WHAT THE TASK ASKS ▸ Output the section of the records that begins with the line containing "Where should I click to: Click the 21K" and ends with the line containing "Where should I click to: Tap the hand" as a Markdown table with the columns Number and Line. Include both of those lines, skip blank lines, and leave out the pictures.

Start of EXTRACTED DATA

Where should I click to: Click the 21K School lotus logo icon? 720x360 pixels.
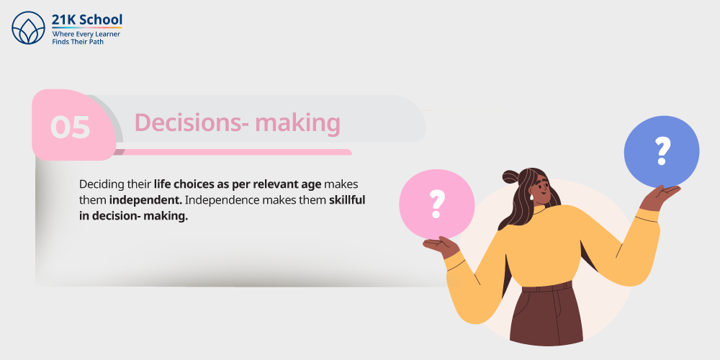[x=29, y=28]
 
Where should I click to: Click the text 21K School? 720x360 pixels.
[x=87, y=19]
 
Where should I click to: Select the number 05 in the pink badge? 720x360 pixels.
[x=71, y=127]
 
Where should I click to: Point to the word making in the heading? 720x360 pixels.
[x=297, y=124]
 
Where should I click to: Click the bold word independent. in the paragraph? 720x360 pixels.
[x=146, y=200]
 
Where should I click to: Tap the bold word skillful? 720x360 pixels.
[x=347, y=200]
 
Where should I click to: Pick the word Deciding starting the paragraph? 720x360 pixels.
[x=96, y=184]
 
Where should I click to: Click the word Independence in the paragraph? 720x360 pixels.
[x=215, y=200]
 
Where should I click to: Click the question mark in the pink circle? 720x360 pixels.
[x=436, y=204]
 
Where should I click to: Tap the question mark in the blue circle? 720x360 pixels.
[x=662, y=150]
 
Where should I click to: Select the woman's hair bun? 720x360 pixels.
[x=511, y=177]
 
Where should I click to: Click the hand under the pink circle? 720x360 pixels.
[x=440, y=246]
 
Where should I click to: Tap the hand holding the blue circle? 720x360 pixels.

End of EXTRACTED DATA
Start of EXTRACTED DATA

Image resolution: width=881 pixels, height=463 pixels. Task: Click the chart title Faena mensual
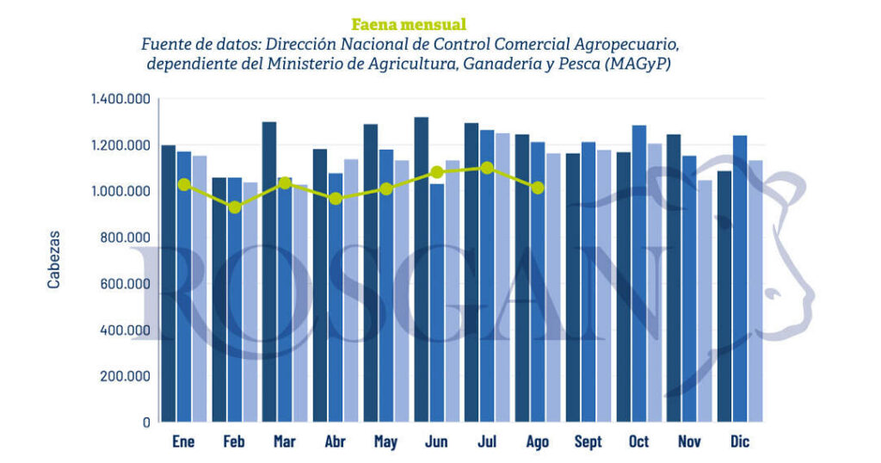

End of EXTRACTED DATA
Start of EXTRACTED DATA

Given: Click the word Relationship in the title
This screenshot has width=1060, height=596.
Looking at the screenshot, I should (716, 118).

End of EXTRACTED DATA

RESULT BELOW ▸
| Number | Line |
|---|---|
| 1 | Where should I click to: Click the 21K School lotus logo icon? 720x360 pixels. |
| 2 | [x=29, y=28] |
| 3 | Where should I click to: Click the text 21K School? 720x360 pixels. |
| 4 | [x=87, y=19] |
| 5 | Where should I click to: Select the number 05 in the pink badge? 720x360 pixels. |
| 6 | [x=71, y=127] |
| 7 | Where should I click to: Point to the word making in the heading? 720x360 pixels. |
| 8 | [x=297, y=124] |
| 9 | Where should I click to: Click the bold word independent. in the paragraph? 720x360 pixels. |
| 10 | [x=146, y=200] |
| 11 | Where should I click to: Tap the bold word skillful? 720x360 pixels. |
| 12 | [x=347, y=200] |
| 13 | Where should I click to: Pick the word Deciding starting the paragraph? 720x360 pixels. |
| 14 | [x=96, y=184] |
| 15 | Where should I click to: Click the word Independence in the paragraph? 720x360 pixels. |
| 16 | [x=215, y=200] |
| 17 | Where should I click to: Click the question mark in the pink circle? 720x360 pixels. |
| 18 | [x=436, y=204] |
| 19 | Where should I click to: Tap the question mark in the blue circle? 720x360 pixels. |
| 20 | [x=662, y=150] |
| 21 | Where should I click to: Select the woman's hair bun? 720x360 pixels. |
| 22 | [x=511, y=177] |
| 23 | Where should I click to: Click the hand under the pink circle? 720x360 pixels. |
| 24 | [x=440, y=246] |
| 25 | Where should I click to: Tap the hand holding the blue circle? 720x360 pixels. |